Bugün dünyada her ne kadar modern hatta post modern döneme geçmiş toplumlar olsa bile hala geleneksel dönemi sürdüren toplumlar da var. Hepimizin bildiği gibi batıya gittikçe modern, post modern dönem, doğuya gittikçe geleneksel dönem devam etmektedir. Özellikle geleneksel dönemde yaşayanlar daha doğduklarından itibaren can güvenliğinin tehlikede olduğu varsayımına göre yetiştiriliyorlar. Mevzu can güvenliği olunca akan sular duruyor. Yöneticiler bu gerekçeyle baskıcı, özgürlüğü kısıtlayıcı kararları kolayca alıyor, uyguluyorlar. Yine bu gerekçeyle aile ve toplum el ele verip çocuğun kendini topluma adamsını sağlıyorlar.
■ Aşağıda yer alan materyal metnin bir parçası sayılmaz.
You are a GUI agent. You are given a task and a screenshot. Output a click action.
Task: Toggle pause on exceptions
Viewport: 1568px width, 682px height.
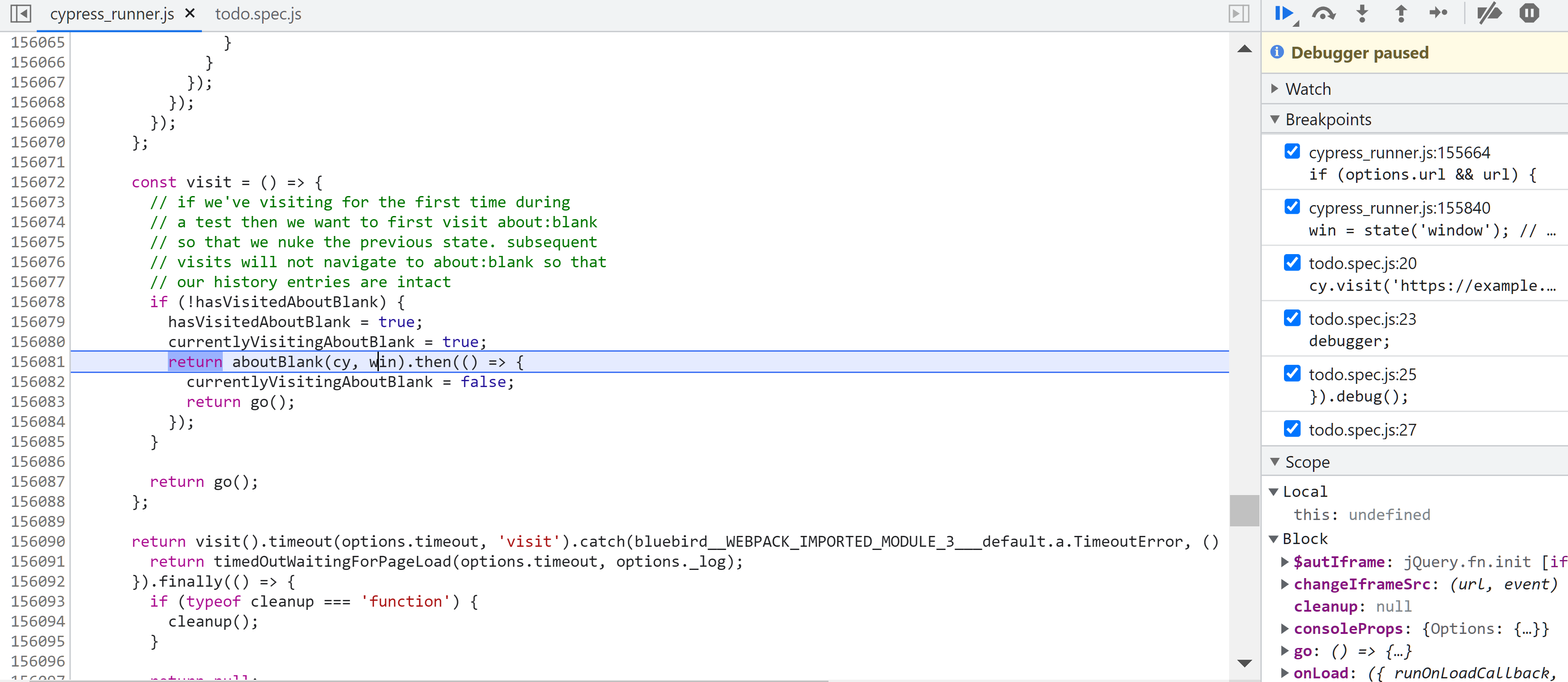(1529, 14)
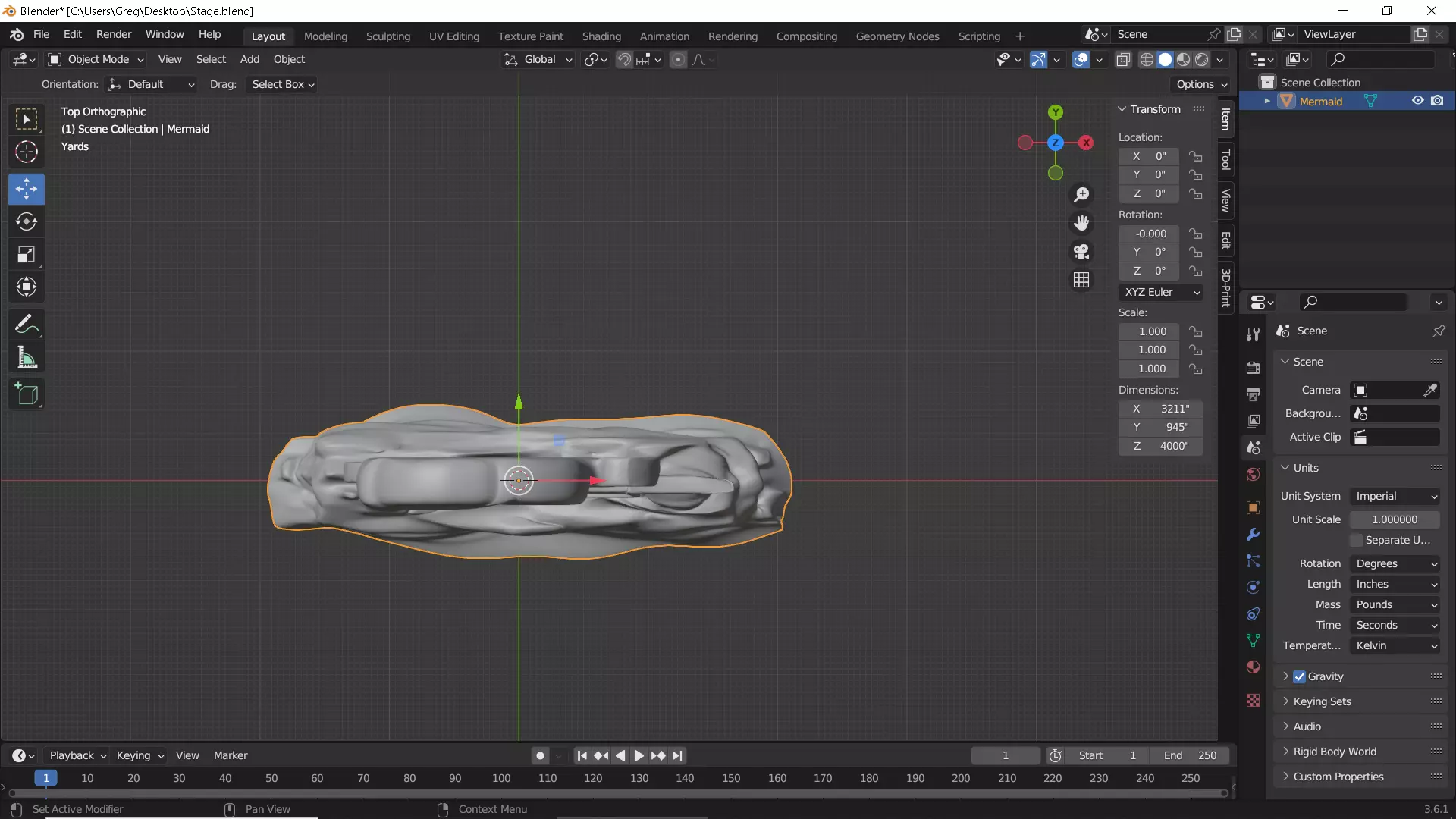Choose the Measure tool
The height and width of the screenshot is (819, 1456).
click(27, 358)
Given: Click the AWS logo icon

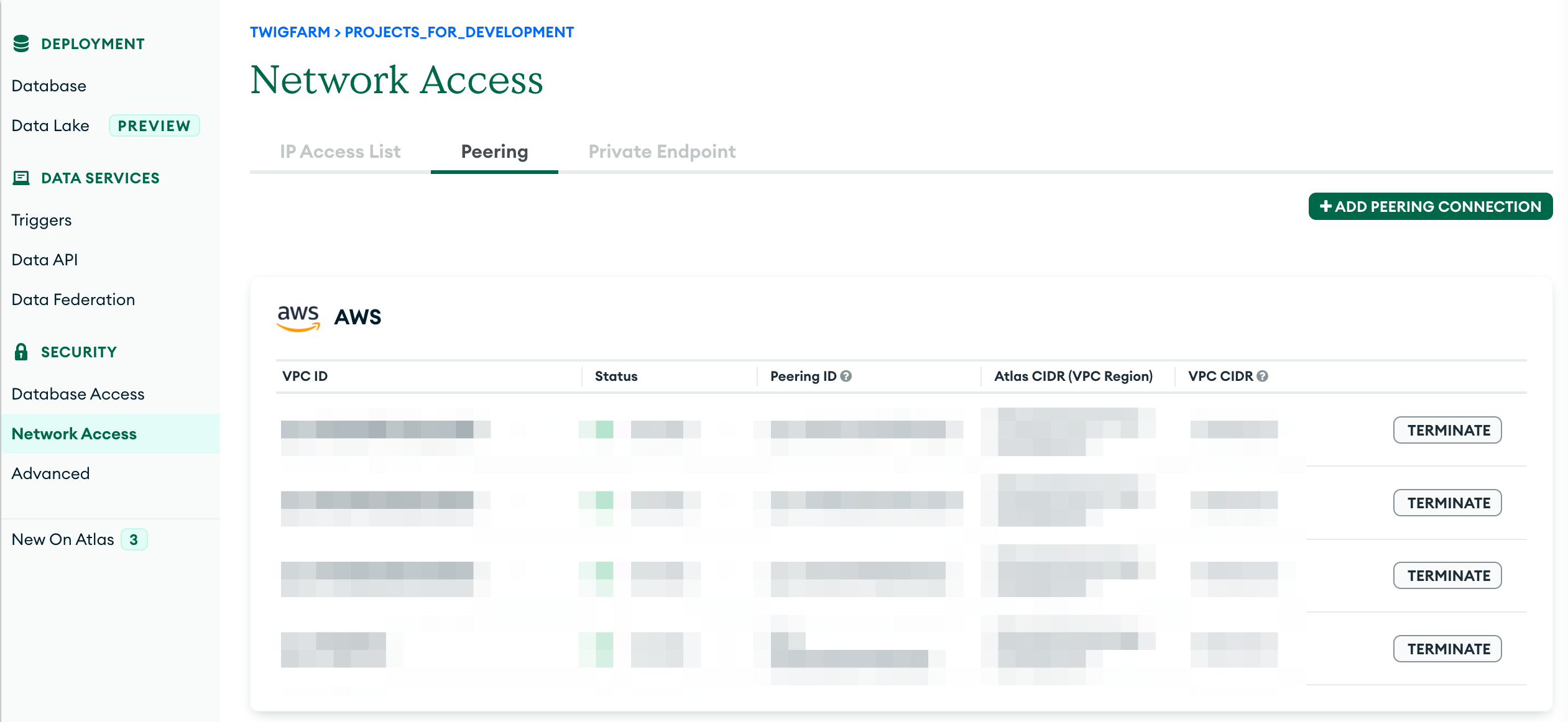Looking at the screenshot, I should pyautogui.click(x=298, y=318).
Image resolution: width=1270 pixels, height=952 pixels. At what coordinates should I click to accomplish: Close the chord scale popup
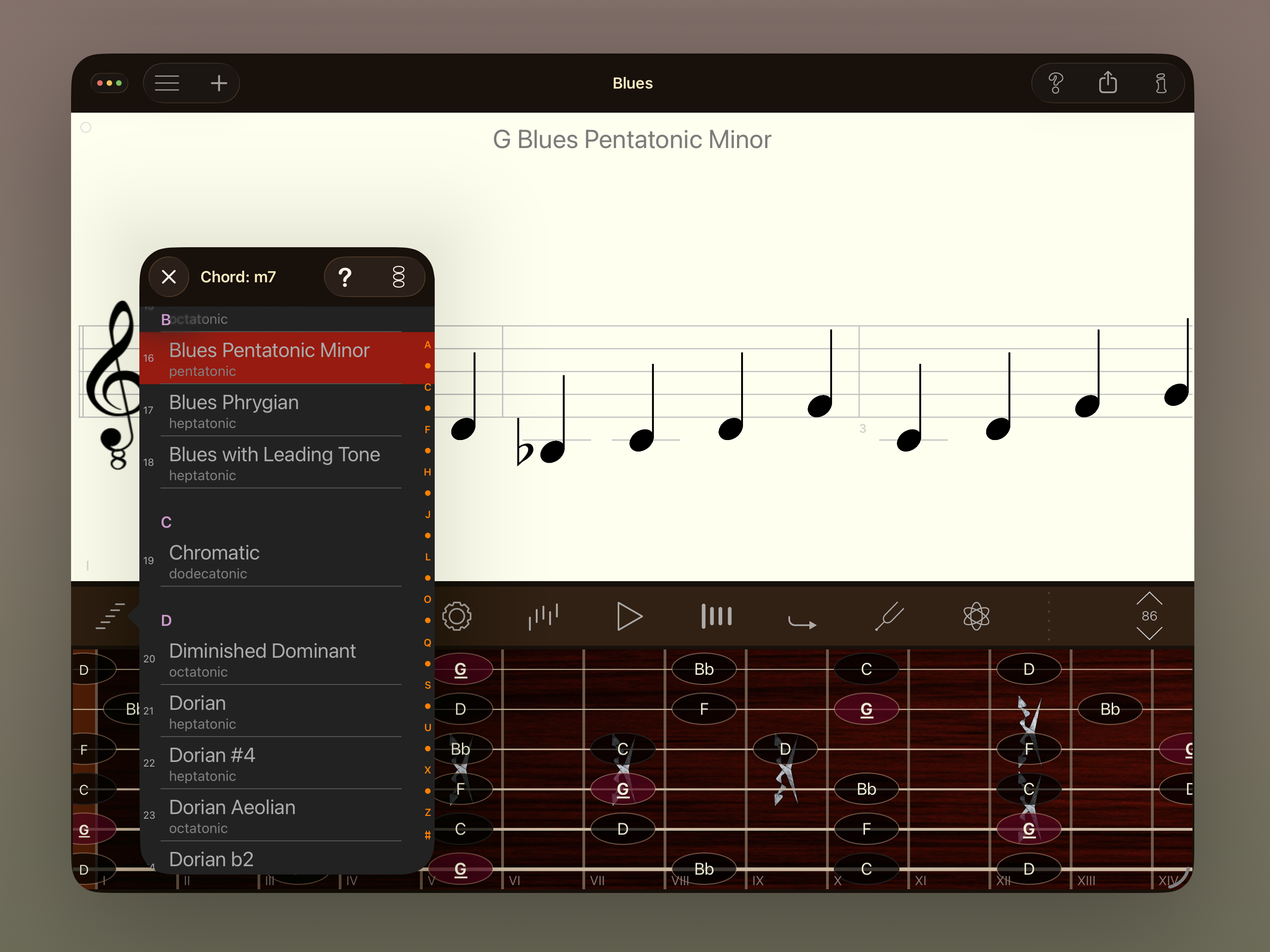pos(169,277)
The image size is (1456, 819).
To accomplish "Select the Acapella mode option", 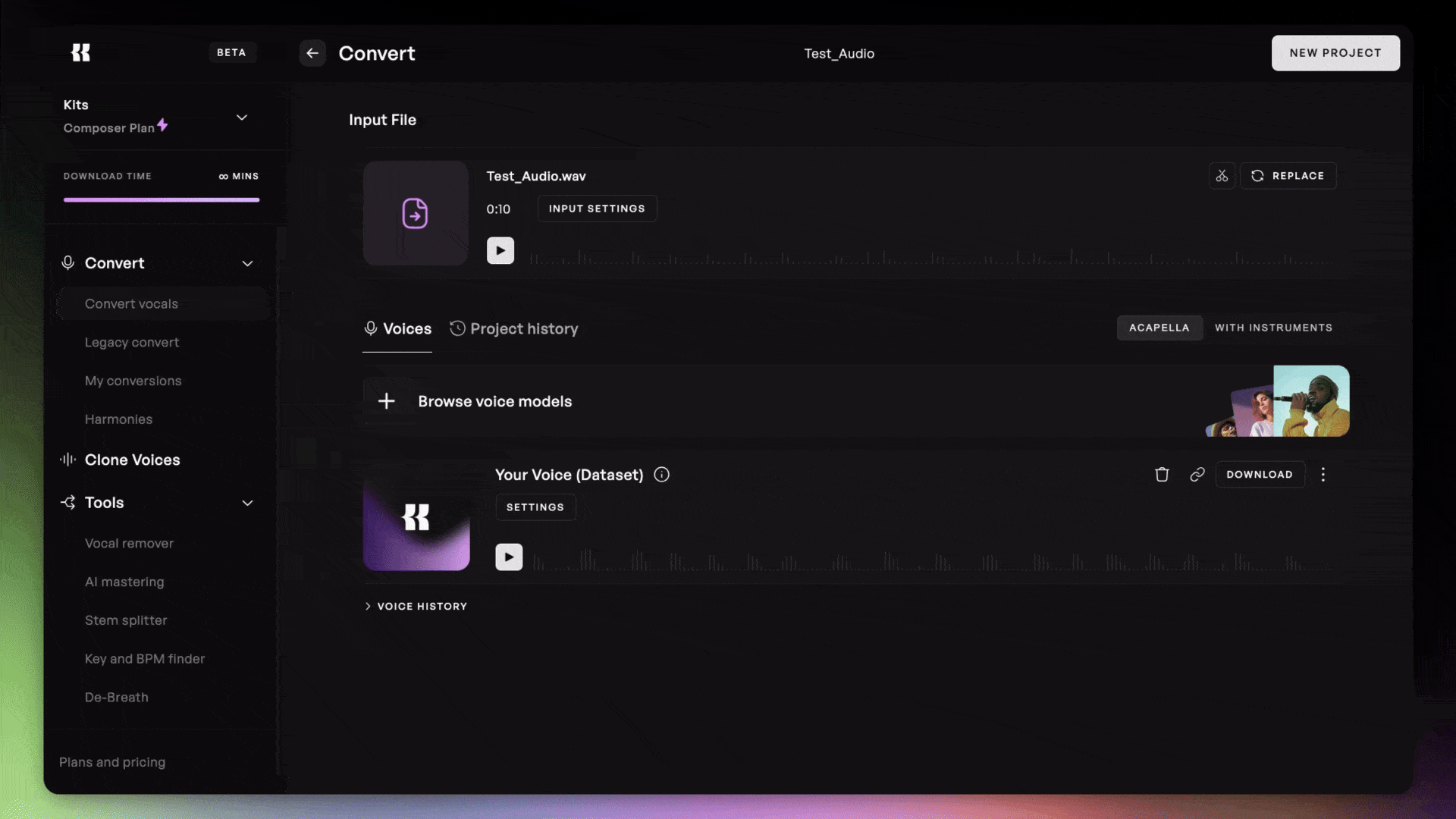I will click(1159, 328).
Geleneksel toplumlarda çocuklar topluma can güvenliği gerekçesiyle kurban ediliyor, modern ve post modern toplumlarda ise topluma uyumlu olması sağlanıyor. Görüldüğü gibi bir topluma doğan çocuk o toplumun kültürüne uyum sağlayacak standart biri haline getiriliyor. En nihayetinde çocuk kültürel bir ürün oluyor. İşte bu yüzden; ‘Kişinin ailesi onun kaderini belirler’ deniyor.
Kendinin kültürel bir ürün olduğunun farkına varmayanlar, insanın doğal halinin bu olduğunu sanıyorlar. Hatta bunu öyle abartıyorlar ki doğal yanlarını yadırgıyorlar. Kendilerinden beklenen standart kişi olmak ve öyle kalmak uğruna ölüyor, öldürüyorlar.
Kültürel bir ürün olduğunun farkına varabilenler, buradan doğal biri olmanın yolunu arıyorlar. İşte bu yola ‘Kişinin kendini keşif yolu’ deniyor.